**Task statement:** The entries below contain a stretch that opens with the line containing "Edit the WEB topic entry" and closes with the line containing "Click the Western"; set down that stretch exactly, both ends included, and nothing else.

Recorded data:
+ + + + + + +

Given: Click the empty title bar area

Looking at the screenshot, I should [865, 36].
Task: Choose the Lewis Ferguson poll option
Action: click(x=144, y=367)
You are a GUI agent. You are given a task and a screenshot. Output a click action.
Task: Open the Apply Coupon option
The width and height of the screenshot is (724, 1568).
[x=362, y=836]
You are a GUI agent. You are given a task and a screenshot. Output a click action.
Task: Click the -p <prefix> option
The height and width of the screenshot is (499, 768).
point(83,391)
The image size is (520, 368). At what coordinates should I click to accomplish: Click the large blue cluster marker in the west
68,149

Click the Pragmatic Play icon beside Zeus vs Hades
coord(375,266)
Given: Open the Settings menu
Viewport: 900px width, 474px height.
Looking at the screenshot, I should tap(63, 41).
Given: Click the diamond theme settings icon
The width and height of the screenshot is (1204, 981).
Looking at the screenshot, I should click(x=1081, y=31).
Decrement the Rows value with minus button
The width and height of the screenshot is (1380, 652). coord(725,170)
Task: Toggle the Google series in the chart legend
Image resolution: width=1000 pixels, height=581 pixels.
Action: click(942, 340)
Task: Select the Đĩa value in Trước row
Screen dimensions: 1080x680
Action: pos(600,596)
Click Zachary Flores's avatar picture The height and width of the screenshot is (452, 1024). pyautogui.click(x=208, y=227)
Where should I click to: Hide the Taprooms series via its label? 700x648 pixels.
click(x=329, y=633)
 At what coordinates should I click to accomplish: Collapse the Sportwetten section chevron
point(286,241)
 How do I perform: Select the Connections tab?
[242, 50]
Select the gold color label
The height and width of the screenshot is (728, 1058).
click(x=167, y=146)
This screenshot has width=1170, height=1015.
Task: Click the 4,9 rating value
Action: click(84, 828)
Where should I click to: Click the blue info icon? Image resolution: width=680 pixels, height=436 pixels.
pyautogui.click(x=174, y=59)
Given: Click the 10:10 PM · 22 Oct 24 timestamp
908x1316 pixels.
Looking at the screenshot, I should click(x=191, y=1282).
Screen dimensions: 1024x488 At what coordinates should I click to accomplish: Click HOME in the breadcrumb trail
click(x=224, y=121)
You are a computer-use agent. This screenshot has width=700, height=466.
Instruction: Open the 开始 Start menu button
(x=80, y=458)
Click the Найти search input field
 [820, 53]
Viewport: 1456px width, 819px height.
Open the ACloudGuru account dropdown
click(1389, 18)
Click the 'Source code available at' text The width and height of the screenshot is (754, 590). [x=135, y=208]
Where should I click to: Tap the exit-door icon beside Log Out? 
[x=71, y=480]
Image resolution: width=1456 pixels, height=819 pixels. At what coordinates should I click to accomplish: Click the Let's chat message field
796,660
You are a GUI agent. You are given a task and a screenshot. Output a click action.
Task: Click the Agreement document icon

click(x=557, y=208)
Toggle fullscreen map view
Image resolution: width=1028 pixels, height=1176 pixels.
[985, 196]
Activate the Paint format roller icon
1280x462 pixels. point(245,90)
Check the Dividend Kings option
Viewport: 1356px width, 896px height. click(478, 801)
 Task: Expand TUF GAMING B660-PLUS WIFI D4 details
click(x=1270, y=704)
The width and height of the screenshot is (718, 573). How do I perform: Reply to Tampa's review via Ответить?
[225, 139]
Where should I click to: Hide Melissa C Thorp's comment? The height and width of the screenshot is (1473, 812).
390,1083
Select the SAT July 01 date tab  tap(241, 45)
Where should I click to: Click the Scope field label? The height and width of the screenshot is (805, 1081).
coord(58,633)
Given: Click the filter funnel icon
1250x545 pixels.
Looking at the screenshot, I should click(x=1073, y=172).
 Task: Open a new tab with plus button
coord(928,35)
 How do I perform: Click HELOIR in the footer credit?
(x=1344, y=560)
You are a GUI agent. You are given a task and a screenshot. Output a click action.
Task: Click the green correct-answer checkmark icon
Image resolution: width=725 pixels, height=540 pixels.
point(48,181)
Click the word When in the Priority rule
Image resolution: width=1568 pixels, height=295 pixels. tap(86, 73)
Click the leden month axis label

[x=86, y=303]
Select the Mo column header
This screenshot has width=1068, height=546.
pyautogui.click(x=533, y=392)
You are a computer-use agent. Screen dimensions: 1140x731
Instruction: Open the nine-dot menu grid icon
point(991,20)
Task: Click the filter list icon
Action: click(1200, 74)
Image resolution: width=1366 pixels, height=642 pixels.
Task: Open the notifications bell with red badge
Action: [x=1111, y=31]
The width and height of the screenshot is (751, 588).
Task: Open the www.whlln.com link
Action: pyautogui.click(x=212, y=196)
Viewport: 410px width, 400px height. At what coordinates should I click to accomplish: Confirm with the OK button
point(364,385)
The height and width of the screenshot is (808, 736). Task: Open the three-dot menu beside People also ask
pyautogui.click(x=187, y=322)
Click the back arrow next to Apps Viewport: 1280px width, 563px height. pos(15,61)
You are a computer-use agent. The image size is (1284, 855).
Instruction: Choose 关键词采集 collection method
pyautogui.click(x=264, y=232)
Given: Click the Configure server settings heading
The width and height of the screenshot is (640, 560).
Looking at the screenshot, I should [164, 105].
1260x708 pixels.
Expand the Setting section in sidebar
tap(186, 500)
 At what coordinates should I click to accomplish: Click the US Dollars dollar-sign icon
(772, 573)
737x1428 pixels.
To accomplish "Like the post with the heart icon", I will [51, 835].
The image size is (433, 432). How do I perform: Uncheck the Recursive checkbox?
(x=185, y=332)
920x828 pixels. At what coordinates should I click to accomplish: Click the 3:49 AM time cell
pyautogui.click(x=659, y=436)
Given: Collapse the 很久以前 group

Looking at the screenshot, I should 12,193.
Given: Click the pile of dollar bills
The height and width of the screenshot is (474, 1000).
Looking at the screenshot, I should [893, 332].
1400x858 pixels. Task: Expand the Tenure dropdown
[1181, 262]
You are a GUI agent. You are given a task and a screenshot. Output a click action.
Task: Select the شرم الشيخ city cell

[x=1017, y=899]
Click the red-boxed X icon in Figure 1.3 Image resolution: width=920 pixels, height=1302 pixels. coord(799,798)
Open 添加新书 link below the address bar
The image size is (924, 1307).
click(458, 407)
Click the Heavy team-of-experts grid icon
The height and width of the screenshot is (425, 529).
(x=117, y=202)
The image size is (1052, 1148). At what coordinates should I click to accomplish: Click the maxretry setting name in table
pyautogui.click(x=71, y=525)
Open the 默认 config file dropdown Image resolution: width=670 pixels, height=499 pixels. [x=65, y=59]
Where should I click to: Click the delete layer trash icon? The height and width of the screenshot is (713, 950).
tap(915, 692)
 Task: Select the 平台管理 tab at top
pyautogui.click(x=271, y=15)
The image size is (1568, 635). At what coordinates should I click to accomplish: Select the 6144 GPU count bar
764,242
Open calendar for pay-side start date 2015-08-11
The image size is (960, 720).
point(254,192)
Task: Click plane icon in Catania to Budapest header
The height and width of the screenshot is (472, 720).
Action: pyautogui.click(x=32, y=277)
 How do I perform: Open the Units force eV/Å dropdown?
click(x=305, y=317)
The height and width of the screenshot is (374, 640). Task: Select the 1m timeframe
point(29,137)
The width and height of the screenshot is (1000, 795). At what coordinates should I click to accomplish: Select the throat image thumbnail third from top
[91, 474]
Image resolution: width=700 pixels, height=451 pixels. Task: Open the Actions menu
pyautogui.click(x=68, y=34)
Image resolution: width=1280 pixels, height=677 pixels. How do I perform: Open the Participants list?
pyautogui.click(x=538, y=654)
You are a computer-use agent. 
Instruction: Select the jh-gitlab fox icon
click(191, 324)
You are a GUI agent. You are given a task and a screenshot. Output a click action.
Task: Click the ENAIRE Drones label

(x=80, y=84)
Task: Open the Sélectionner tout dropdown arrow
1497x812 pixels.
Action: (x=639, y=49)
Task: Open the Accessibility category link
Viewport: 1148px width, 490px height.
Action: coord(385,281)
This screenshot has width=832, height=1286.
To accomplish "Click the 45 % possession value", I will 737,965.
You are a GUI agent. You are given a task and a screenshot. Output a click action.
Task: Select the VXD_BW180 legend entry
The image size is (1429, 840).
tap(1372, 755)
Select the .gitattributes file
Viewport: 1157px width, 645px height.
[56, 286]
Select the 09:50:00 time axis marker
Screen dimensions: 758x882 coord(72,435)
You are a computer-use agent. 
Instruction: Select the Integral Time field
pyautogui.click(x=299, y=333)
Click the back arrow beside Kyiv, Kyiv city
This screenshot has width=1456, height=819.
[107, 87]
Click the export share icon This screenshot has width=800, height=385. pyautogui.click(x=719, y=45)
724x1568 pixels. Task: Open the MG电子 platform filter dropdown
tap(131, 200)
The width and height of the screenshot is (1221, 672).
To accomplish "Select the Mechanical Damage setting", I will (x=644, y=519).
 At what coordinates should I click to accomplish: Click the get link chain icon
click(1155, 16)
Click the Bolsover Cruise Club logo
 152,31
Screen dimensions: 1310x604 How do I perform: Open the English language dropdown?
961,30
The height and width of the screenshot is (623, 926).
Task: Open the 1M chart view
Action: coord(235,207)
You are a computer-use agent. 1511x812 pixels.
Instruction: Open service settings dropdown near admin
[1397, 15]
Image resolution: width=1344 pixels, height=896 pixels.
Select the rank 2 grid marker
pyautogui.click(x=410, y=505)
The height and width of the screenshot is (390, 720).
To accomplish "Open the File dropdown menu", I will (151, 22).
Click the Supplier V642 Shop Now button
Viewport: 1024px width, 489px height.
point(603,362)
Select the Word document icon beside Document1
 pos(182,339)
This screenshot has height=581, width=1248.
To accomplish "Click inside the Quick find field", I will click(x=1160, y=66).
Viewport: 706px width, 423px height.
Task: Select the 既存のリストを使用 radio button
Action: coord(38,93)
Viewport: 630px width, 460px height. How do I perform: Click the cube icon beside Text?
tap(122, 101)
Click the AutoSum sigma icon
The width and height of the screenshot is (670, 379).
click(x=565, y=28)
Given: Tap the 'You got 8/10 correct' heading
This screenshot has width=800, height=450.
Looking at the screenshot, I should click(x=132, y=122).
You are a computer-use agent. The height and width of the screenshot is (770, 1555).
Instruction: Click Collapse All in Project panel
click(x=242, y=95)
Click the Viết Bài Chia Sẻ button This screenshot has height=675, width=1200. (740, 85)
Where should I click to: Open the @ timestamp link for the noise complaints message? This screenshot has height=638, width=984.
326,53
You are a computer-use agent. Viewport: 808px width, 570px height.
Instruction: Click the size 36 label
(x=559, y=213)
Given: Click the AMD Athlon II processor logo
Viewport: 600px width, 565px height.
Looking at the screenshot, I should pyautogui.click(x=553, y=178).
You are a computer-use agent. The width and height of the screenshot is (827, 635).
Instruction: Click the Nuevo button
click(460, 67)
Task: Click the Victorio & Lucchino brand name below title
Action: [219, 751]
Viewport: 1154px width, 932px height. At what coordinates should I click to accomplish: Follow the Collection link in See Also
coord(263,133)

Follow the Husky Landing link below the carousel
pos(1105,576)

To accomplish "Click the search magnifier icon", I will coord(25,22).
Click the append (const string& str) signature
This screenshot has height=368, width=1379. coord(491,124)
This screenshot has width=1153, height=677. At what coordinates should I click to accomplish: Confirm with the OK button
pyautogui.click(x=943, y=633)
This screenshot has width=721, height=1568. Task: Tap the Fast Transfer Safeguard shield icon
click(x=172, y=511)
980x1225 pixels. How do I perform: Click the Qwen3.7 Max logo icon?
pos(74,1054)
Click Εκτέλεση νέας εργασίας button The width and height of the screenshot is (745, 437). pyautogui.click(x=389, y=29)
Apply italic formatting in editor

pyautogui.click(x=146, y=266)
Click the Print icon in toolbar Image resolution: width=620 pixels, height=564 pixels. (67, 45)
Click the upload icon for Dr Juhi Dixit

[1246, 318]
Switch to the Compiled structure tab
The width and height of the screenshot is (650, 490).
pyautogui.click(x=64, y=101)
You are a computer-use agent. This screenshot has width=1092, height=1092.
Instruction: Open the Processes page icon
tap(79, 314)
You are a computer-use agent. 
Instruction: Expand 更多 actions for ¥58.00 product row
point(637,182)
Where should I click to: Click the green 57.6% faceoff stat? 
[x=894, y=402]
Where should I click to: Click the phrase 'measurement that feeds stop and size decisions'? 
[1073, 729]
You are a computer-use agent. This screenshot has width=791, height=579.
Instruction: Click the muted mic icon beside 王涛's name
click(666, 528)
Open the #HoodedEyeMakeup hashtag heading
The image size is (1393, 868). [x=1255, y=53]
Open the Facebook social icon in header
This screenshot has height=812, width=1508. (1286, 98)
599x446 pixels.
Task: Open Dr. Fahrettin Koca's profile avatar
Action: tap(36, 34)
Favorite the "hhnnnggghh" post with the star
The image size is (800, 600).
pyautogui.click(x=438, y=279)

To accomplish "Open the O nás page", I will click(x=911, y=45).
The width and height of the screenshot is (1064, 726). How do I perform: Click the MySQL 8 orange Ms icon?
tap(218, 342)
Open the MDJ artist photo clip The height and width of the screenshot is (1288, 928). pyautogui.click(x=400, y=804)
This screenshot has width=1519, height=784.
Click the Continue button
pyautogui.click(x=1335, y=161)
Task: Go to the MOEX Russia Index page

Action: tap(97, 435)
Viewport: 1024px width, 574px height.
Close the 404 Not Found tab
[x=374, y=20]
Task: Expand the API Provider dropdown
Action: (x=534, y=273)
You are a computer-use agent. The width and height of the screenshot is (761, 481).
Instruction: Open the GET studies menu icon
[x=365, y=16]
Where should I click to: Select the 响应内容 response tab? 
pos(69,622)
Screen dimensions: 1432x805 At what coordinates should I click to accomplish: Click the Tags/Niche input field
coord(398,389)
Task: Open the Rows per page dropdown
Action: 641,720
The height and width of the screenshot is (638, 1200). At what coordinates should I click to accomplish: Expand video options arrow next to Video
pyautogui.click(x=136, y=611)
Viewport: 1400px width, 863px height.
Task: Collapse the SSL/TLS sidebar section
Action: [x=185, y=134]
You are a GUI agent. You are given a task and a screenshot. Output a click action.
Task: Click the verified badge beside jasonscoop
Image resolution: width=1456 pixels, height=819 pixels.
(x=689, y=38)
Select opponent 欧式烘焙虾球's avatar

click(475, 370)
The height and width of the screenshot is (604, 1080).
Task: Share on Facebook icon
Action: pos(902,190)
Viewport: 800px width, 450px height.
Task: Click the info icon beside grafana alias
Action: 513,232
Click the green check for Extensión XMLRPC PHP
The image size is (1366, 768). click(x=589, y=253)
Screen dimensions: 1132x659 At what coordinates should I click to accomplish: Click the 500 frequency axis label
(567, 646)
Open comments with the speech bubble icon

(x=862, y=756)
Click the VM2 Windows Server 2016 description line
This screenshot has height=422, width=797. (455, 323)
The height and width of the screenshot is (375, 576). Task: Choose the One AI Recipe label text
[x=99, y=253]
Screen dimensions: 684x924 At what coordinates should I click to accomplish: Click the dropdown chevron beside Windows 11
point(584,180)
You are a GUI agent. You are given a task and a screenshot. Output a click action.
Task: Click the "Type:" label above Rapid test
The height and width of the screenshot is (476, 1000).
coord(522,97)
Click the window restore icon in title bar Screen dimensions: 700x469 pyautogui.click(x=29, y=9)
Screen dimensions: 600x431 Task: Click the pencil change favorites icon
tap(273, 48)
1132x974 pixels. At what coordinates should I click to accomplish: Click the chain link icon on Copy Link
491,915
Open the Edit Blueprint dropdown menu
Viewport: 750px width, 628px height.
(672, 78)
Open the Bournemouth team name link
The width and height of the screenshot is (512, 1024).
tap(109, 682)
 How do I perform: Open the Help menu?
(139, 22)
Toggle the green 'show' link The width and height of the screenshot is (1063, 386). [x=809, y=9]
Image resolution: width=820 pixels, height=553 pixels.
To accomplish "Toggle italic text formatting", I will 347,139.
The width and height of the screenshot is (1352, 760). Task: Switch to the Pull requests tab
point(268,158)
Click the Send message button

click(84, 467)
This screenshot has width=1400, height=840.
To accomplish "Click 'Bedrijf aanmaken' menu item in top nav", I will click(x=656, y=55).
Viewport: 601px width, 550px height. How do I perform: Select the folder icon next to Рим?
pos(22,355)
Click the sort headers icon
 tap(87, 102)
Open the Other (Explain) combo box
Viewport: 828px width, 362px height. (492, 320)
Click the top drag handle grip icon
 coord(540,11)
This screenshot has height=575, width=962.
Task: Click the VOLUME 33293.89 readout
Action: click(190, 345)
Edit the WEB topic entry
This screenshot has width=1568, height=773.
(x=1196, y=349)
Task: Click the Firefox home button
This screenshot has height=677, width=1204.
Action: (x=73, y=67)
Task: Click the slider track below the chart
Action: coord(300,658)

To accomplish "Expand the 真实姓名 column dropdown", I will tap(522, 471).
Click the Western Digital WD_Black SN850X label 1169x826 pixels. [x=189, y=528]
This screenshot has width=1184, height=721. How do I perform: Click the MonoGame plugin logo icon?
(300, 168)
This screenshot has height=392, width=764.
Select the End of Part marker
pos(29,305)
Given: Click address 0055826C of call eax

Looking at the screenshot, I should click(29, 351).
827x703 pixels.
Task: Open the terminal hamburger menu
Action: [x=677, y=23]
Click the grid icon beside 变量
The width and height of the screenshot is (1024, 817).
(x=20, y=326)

+ + + + + + +

**Solution to this exercise:**
Edit the WEB topic entry
This screenshot has width=1568, height=773.
(x=1196, y=349)
Task: Click the Firefox home button
This screenshot has height=677, width=1204.
Action: (x=73, y=67)
Task: Click the slider track below the chart
Action: coord(300,658)

To accomplish "Expand the 真实姓名 column dropdown", I will tap(522, 471).
Click the Western Digital WD_Black SN850X label 1169x826 pixels. [x=189, y=528]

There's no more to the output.